One brief additional note. Say goodbye to Mike McKenna next Thursday evening at the Clocktower Cellar beginning at 6 p.m.
And from Geisel’s desk …
She’s baaaack …
Tuesday’s Mono County Board of Supervisors meeting saw one of those little consent agenda items garner anything but consent.
Supervisor Hap Hazard pulled an item entitled “Sustainable Communities Planning Grant Application.” Hazard told his fellow Board members that the way he reads the language, the grant would essentially mean that the $300,000 Mono County would get from the $66 million, three-cycle grant would amount to Mono’s de facto support of AB 32, aka the Global Warming Solutions Act of 2006, which has been decried as California’s version of a “cap and trade” energy bill.
“The language makes it pretty clear that we’d be going down that road and endorsing this [AB 32] thing,” he stated.
The grant also contains the phrase “promoting equity,” but isn’t specific as to how “equity” is defined or what it applies to. Community Development Director Scott Burns, who co-authored the staff’s item (along with department analyst Wendy Sugimura), defended the application. “What we’re faced with is the greenhouse gas issue; either way we’re going to have to deal with it,” Burns said. He went on to suggest that the “sustainable communities” part of the grant is consistent with Mono County’s General Plan. “If we update the General Plan, and don’t buy into any of this, we’ll have to conduct an EIR (Environmental Impact Report) to justify taking that position. We can use it to update the General Plan, which we have to do anyway.

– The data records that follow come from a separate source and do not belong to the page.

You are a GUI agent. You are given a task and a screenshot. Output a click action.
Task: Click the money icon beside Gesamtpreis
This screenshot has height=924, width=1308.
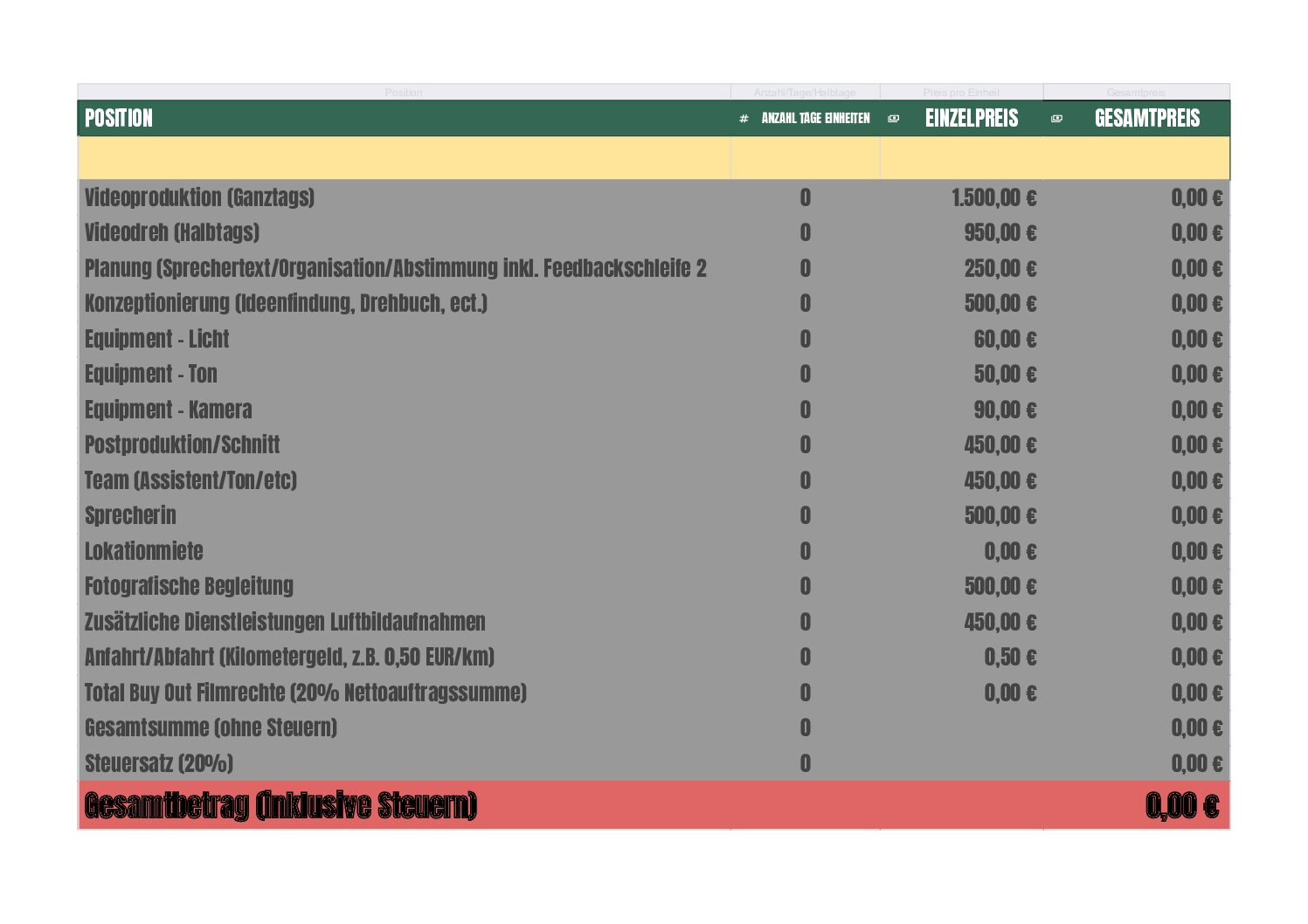pyautogui.click(x=1056, y=119)
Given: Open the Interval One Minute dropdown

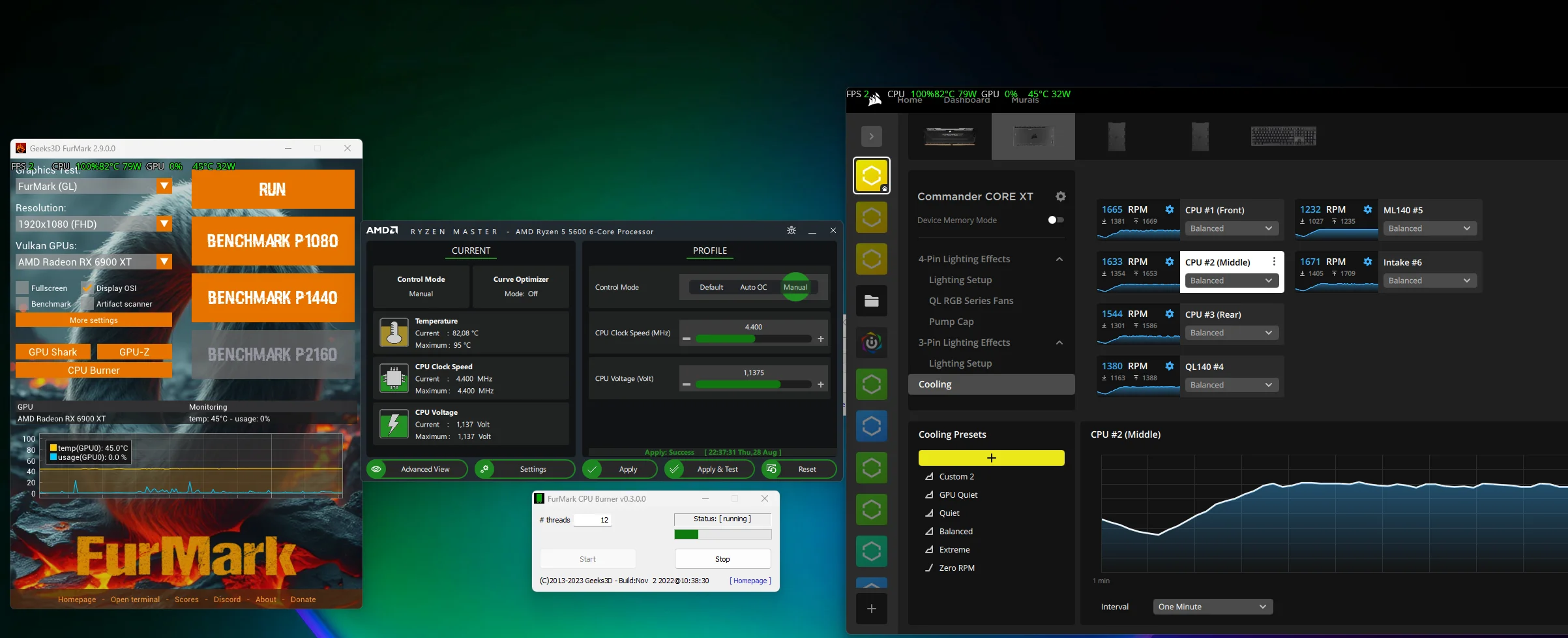Looking at the screenshot, I should [x=1212, y=607].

In the past we’ve always applied for grants to help pay for General Plan updates.”
True. This grant, however, smacks of a sort of political extortion. Red flag: the Sustainable Communities grant requires no matching funds, which can work for and against the applicant. Cashing the check means instant money, but can also mean a binding agreement with the state, leaving the County vulnerable to whatever mandates are handed down.
“You take their money and it’s very attractive, but when the state starts implementing things, they come back and tell you that you’re on the hook,” Hazard pointed out to the Board.

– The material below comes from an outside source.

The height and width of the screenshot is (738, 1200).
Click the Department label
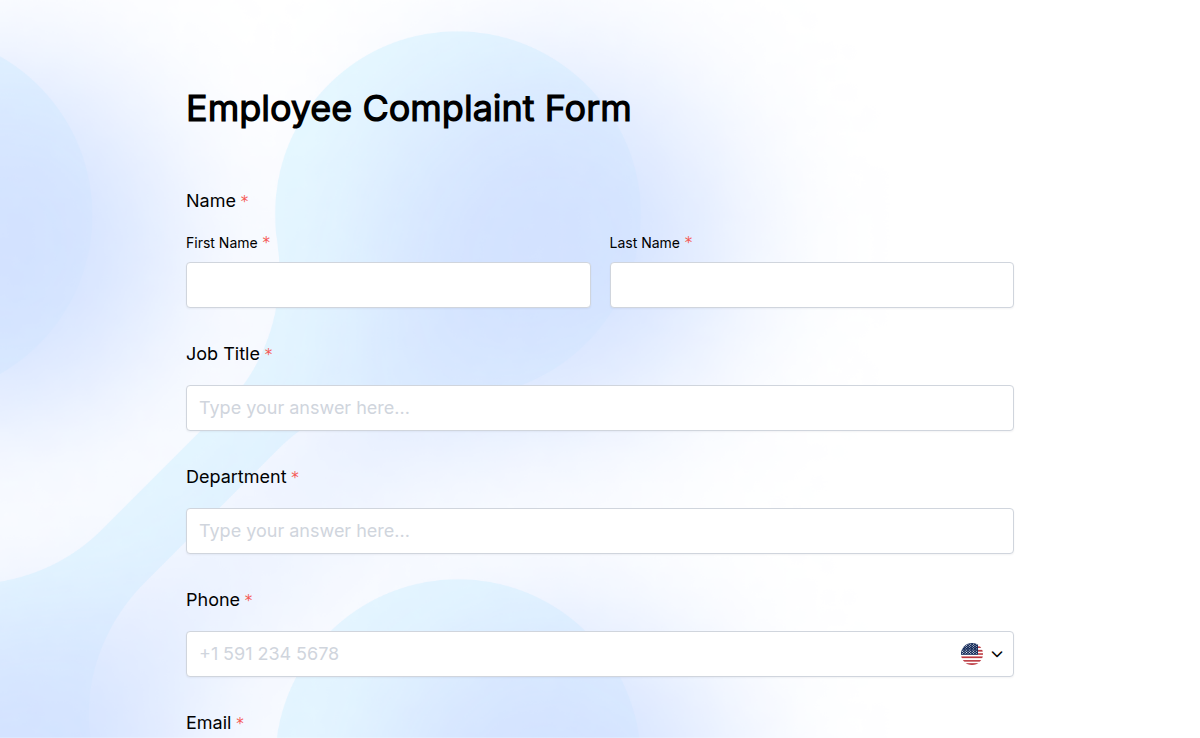235,476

Board Chair Byng Hunt appeared to agree. “On a practical level alone, submitting bills for reimbursement, given the state’s economic situation, seems problematic,” he observed.
Another bone of contention is another avalanche of meetings that will result from the grant, which agitated Hazard even further. The grant will, if finalized, fund “public outreach and participation” and “workshops and meetings with RPACs, the Planning Commission and Local Transportation Commission.”
Great, just what county residents need … $300,000 for more meetings. This, however, makes sense, since all that extra process is manna to co-author Sugimura. Sheet readers will remember her as Mayor Velveeta from her time on Mammoth’s Town Council. Henceforth, perhaps we should redub her “Leia, the Princess of Process.”
Supervisor Tom Farnetti suggested deferring the matter for review by County Counsel Marshall Rudolph, which was fine with Hazard, who added that the item really needed “some discussion or debate on the policy issue rather than a simple consent approval.” The questions, he said, needed answers not just a rubber stamp. Supervisor Vikki Bauer asked that Staff look into whether the grant comes with “strings attached.”
Chair Hunt rolled the item over to be taken up again sometime during the budget discussion meetings, which are set for this coming Monday through Wednesday in Bridgeport. The deadline for filing for the grant is the end of August. A ballot measure, Prop 23, which will let the electorate decide whether to suspend or repeal AB 32, is set for a vote in the upcoming November 2 General Election.